Clarifying the Request
First of all, we should not assume Mary asked Jesus to miraculously provide wine. She asked for Jesus’ help with the shortage of wine. Yet, the passage makes it clear that Jesus had not performed any miracles prior to this occasion (John 2:11). The folks in the kitchen were desperate, and Mary asked her son (who had some disciples with him) to help in some way — maybe a trip to the wine merchant. Jesus was her eldest son, and Mary may have been widowed. She was accustomed to relying on him, and he was accustomed to caring for her. Nevertheless, her request set the stage for a conflict.
Clarifying the Relationship
That conflict reveals another assumption we must avoid, namely that Jesus’ reply to his mother must correspond with what we think is appropriate. When Mary told Jesus, “They have no wine” (John 2:3), Jesus’ reply seems rather harsh: “Woman, what does this have to do with me?” (John 2:4). My mom is ninety-eight, yet if I spoke that way to her, I think she would still grab a bar of soap to wash out my mouth.
In the first place, he called her “woman.” There is likely no place on earth where that is considered a term of endearment for ones mother. Certainly in Jesus’ day it was not. The phrase, “what does this have to do with me?” could be translated as more personal. When it is used elsewhere, it distances two parties with a tone of reproach (Jdg. 11:12; 2 Sam. 16:10; Lk. 4:34; 8:28). In effect, “You have no claim on me.” At the very least, Jesus gave his mother a mild rebuke. 2
Clarifying the Time and Mission
The biggest assumption that can confuse us in this passage is wrongly assuming that when Jesus says, “My hour has not yet come,” he is talking about the time to start doing miracles. If that is what he meant, then he certainly changed his mind pretty quickly.
If this were the only occurrence of this expression, it would be puzzling. However, John records three other occasions, long into Jesus’ public ministry, where his “hour” or “time” had not yet come (John 7:6, 8; 7:30; 8:20). Then, during the week leading to his passion, we are told that his hour had come.

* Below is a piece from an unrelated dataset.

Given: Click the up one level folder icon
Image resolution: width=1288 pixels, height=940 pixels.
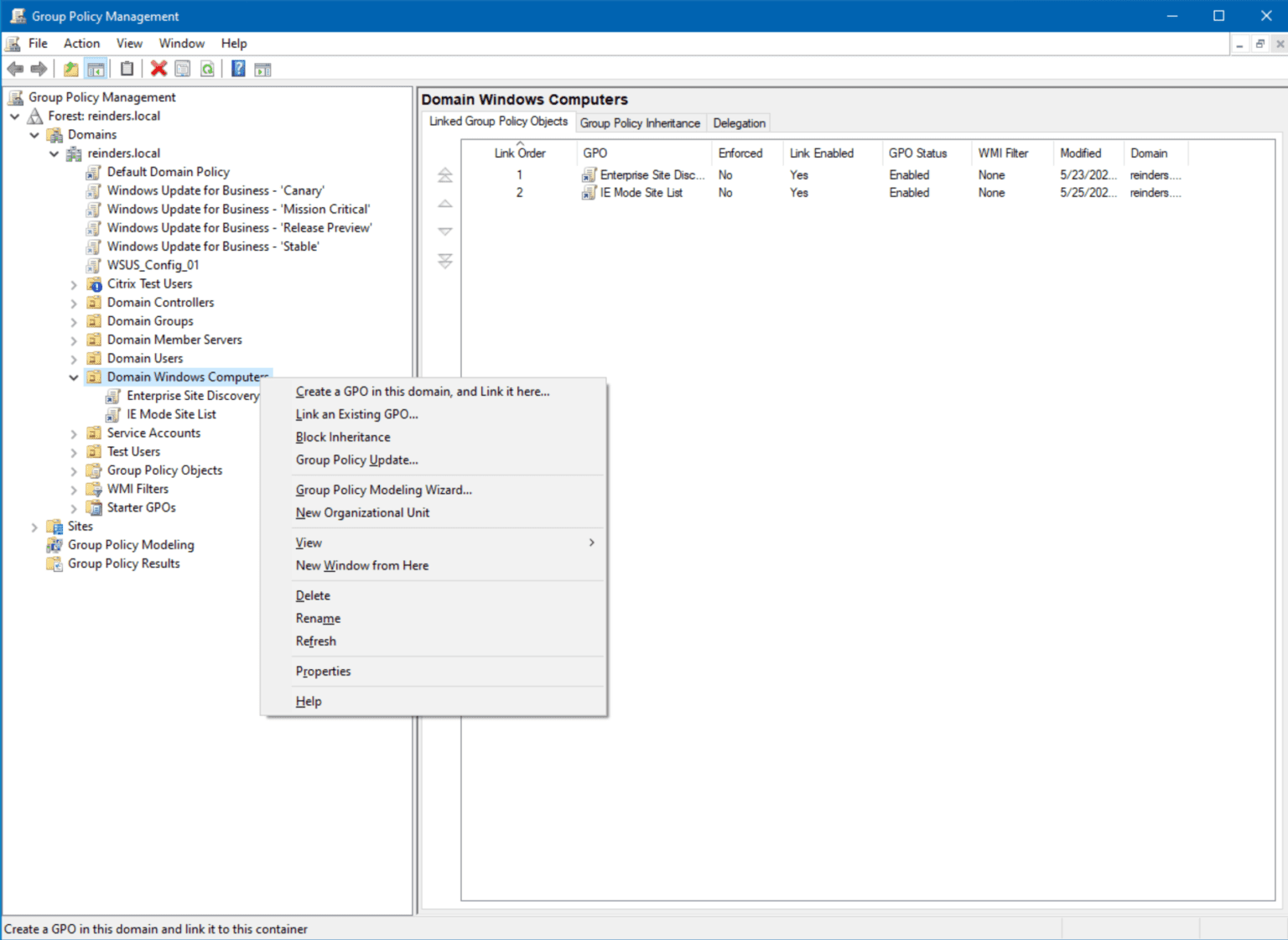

"Now is my soul troubled. And what shall I say? 'Father save me from this hour'? But for this purpose I have come to this hour." John 12:27 "Now before the Feast of the Passover, when Jesus knew that his hour had come to depart out of this world to the Father, having loved his own who were in the world, he loved them to the end." John 13:1
Jesus was not telling Mary he was not ready to start his ministry. He started his ministry a month earlier after being baptized and enduring a forty day period of fasting and temptation. He had begun gathering his disciples. Rather than saying, “I am not ready,” he was actually saying, “I am too busy. I have not yet accomplished what I came to do.”
This interaction created a dilemma for Mary. There is a crisis in the kitchen. Her son is enjoying the party with his new friends. When she asks him for help, he says in effect, “I’m busy.” She can respond in frustration and hurt like the mom whose thirty-year-old son lives in her basement but will not help around the house because he is too busy playing video games. Or, she can take him at his word and realize he is not at the wedding by invitation only, but by divine appointment. That wedding is one more step leading him to his hour. He really is busy.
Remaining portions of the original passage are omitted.